[Task to carry out] Reproduce verbatim the items from the line containing "This screenshot has height=587, width=770." up to and including the line containing "pos(152,754)".

[Dataset records]

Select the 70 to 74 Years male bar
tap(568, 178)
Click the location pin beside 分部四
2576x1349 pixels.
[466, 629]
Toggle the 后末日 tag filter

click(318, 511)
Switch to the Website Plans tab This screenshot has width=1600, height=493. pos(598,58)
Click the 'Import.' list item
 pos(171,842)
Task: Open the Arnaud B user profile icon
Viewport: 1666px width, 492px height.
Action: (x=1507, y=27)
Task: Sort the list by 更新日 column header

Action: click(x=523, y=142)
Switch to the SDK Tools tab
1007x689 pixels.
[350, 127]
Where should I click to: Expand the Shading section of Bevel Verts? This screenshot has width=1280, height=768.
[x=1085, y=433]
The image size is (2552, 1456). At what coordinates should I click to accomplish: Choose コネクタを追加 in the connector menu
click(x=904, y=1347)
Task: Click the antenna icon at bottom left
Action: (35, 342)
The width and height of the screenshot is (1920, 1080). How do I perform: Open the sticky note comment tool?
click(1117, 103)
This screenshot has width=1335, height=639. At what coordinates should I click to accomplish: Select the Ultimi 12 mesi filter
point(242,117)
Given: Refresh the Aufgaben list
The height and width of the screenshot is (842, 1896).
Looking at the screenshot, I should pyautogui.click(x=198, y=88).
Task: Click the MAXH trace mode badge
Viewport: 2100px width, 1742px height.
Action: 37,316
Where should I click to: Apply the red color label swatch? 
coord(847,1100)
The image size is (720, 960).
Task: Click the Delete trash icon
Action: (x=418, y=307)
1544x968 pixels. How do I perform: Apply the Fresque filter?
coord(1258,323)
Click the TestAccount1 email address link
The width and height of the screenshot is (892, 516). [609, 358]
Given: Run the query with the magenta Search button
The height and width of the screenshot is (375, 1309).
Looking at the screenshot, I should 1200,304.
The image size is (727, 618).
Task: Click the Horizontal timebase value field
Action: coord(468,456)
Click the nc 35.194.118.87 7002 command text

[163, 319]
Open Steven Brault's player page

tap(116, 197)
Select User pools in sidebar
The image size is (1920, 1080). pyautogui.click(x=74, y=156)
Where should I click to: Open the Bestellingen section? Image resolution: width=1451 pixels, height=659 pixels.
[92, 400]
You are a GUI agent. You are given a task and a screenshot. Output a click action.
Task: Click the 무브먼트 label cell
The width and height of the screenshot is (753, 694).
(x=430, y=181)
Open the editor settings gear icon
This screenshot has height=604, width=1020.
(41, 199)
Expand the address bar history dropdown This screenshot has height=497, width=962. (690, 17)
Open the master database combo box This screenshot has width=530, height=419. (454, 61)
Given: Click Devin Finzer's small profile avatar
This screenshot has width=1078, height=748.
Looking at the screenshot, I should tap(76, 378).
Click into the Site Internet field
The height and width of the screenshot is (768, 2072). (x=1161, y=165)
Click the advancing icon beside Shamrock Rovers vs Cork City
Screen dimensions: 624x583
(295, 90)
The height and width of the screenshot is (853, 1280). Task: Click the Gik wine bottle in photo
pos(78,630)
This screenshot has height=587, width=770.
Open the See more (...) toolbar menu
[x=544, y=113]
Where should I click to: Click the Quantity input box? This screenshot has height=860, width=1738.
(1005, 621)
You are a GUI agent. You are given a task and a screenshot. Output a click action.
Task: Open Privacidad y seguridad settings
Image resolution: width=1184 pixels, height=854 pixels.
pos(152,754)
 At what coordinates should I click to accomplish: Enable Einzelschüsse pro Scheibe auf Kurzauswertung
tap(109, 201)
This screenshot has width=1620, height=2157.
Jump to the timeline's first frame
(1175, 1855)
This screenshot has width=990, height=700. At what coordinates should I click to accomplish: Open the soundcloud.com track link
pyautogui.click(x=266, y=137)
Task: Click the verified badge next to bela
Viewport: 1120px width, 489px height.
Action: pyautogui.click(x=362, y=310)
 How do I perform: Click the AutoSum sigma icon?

[Answer to this exercise]
This screenshot has height=587, width=770.
Open the See more (...) toolbar menu
[x=544, y=113]
Where should I click to: Click the Quantity input box? This screenshot has height=860, width=1738.
(1005, 621)
You are a GUI agent. You are given a task and a screenshot. Output a click action.
Task: Open Privacidad y seguridad settings
Image resolution: width=1184 pixels, height=854 pixels.
pos(152,754)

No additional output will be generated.